# [Directive]
Copy the data below line for line, without changing a single character.

## start

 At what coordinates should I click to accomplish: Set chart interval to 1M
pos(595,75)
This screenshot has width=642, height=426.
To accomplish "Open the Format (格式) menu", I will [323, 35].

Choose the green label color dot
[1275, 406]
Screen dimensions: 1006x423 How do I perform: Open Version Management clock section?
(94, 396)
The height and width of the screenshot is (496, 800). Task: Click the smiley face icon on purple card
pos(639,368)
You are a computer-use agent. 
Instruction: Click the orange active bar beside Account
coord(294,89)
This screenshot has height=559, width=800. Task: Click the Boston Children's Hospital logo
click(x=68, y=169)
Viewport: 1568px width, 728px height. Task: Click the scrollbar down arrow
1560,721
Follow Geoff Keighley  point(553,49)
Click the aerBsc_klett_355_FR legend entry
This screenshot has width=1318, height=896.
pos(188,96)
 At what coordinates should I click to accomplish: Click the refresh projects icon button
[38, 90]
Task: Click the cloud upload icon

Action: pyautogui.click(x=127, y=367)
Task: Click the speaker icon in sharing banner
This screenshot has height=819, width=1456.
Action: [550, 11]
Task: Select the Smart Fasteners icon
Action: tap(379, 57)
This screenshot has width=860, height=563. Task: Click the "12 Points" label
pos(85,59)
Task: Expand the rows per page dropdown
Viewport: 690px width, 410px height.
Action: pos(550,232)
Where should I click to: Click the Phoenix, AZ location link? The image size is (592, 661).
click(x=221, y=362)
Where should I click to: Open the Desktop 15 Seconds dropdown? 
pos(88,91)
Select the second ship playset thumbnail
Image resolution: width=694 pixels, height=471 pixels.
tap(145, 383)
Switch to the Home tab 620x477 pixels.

## end

# [Reply]
 At what coordinates should I click to accomplish: Set chart interval to 1M
pos(595,75)
This screenshot has width=642, height=426.
To accomplish "Open the Format (格式) menu", I will [323, 35].

Choose the green label color dot
[1275, 406]
Screen dimensions: 1006x423 How do I perform: Open Version Management clock section?
(94, 396)
The height and width of the screenshot is (496, 800). Task: Click the smiley face icon on purple card
pos(639,368)
You are a computer-use agent. 
Instruction: Click the orange active bar beside Account
coord(294,89)
This screenshot has height=559, width=800. Task: Click the Boston Children's Hospital logo
click(x=68, y=169)
Viewport: 1568px width, 728px height. Task: Click the scrollbar down arrow
1560,721
Follow Geoff Keighley  point(553,49)
Click the aerBsc_klett_355_FR legend entry
This screenshot has width=1318, height=896.
pos(188,96)
 At what coordinates should I click to accomplish: Click the refresh projects icon button
[38, 90]
Task: Click the cloud upload icon

Action: pyautogui.click(x=127, y=367)
Task: Click the speaker icon in sharing banner
This screenshot has height=819, width=1456.
Action: [550, 11]
Task: Select the Smart Fasteners icon
Action: tap(379, 57)
This screenshot has width=860, height=563. Task: Click the "12 Points" label
pos(85,59)
Task: Expand the rows per page dropdown
Viewport: 690px width, 410px height.
Action: pos(550,232)
Where should I click to: Click the Phoenix, AZ location link? The image size is (592, 661).
click(x=221, y=362)
Where should I click to: Open the Desktop 15 Seconds dropdown? 
pos(88,91)
Select the second ship playset thumbnail
Image resolution: width=694 pixels, height=471 pixels.
tap(145, 383)
Switch to the Home tab 620x477 pixels.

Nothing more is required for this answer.